Kalliopi Lemos on the Power of Public Art and Her Giant Birkin Sculpture

Kalliopi Lemos on the Power of Public Art and Her Giant Birkin Sculpture

October 26, 2020

LONDON — Walking down London’s now-quiet, crowd-free Bond Street, it’s impossible to miss the 9-foot-high Hermès Birkin sculpture standing tall outside Fenwick’s department store.

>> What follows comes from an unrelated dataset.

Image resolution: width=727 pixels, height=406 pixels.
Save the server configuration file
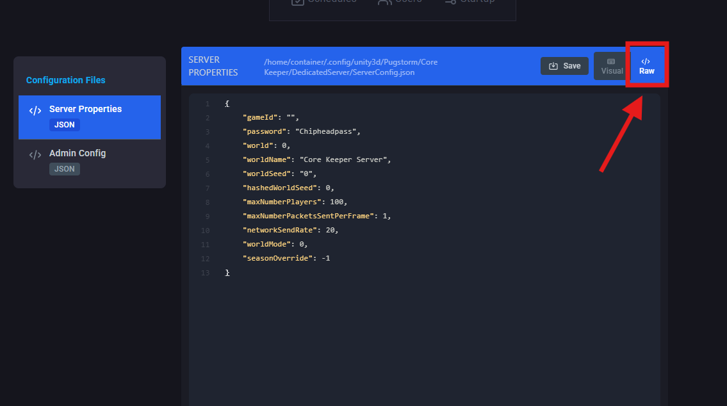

It’s not a marketing ploy by Hermès or a play by Fenwick’s to lure shoppers back into its stores, or even the typical fashion-meets-art collaboration. Far from it. The art piece is the latest in a series called “Tools of Endearment” by Kalliopi Lemos, a Greek-born, London-based artist best known for her large-scale public installations. The piece made its debut on the shopping thoroughfare earlier this month, as part of Mayfair Art Weekend.

Also in the series is a steel corset; a stiletto featuring a knife in place of a heel, and a braid, part of the open-air Frieze Sculpture showcase.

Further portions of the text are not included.